Boston hospital monitoring patient for possible Ebola case


Credit: Reuters/Kevin Wiles Jr.


1 of 5. Ambulance workers wearing protective gear load a patient with possible Ebola symptons into the back of an ambulance at the Harvard Vanguard facility in Braintree, Massachusetts October 12, 2014 in this still image from video.


The patient is at Beth Israel Deaconess Medical Center but there is no confirmation of Ebola, said Dr. Kenneth Sands, chief quality officer at Beth Israel.


The response in Massachusetts demonstrates the high state of alert medical facilities are under since a Texas health worker became the first person on Sunday to contract the disease in the United States. She had treated a Liberian man who died of the deadly virus last week.

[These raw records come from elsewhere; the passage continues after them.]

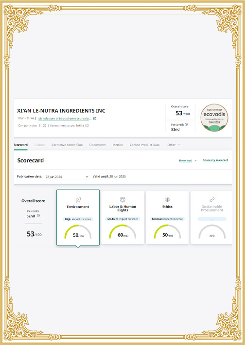
Task: Open the Carbon Product Data tab
Action: point(144,145)
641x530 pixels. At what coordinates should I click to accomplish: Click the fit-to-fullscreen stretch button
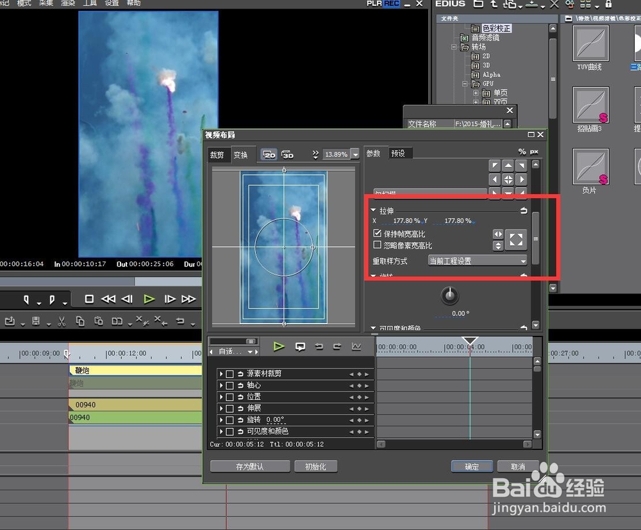(x=516, y=240)
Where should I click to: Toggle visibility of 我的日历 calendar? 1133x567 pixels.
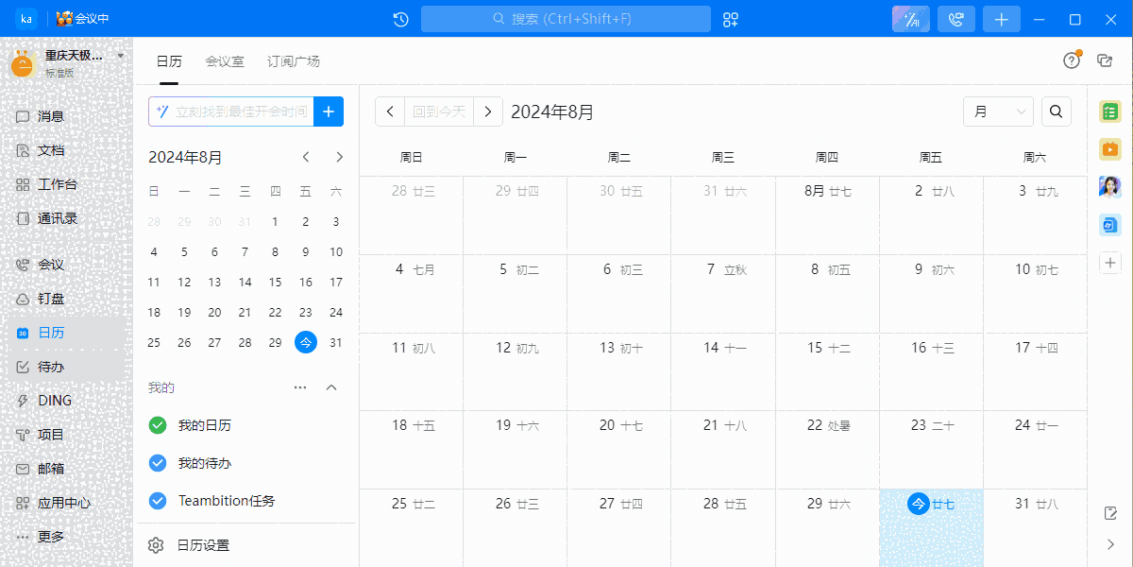(x=157, y=425)
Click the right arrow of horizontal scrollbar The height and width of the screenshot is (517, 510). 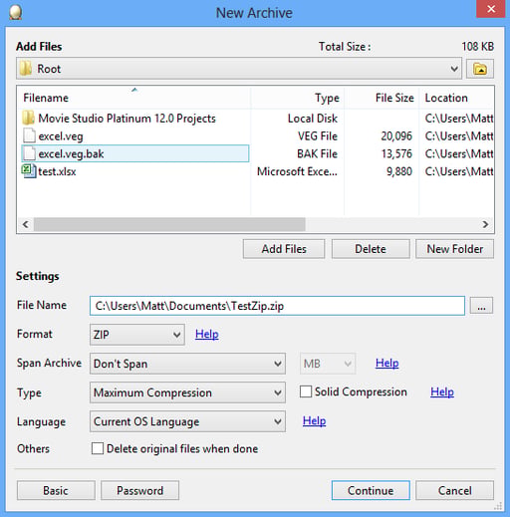[485, 224]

'We are taking all necessary precautions in collaboration with the city of Boston and the department of public health for the potential that this is suspected Ebola,' Sands said at a news conference. 'We are only at the stage where we are doing an assessment.'


Sands said if Ebola is suspected, doctors will test him for the disease, possibly with the help of the Centers for Disease Control and Prevention in Atlanta. Testing would take 24 to 48 hours, he said.


There have been several Ebola scares in the United States in the past week. A plane was briefly quarantined at a Las Vegas Airport on Friday after a passenger reported feeling unwell. Health officials around the country have fielded scores of possible cases that were false alarms.


The Massachusetts patient first reported to the Harvard Vanguard Medical Associates hospital in Braintree, Massachusetts, and was then transferred to Beth Israel, said Ben Kruskal, a physician and chief of infectious disease at Vanguard, in a statement.


Kruskal said the Braintree building was closed briefly but reopened


The current Ebola outbreak, the worst on record of the disease, has killed more than 4,000 people, mostly in Liberia, Sierra Leone and Guinea in West Africa.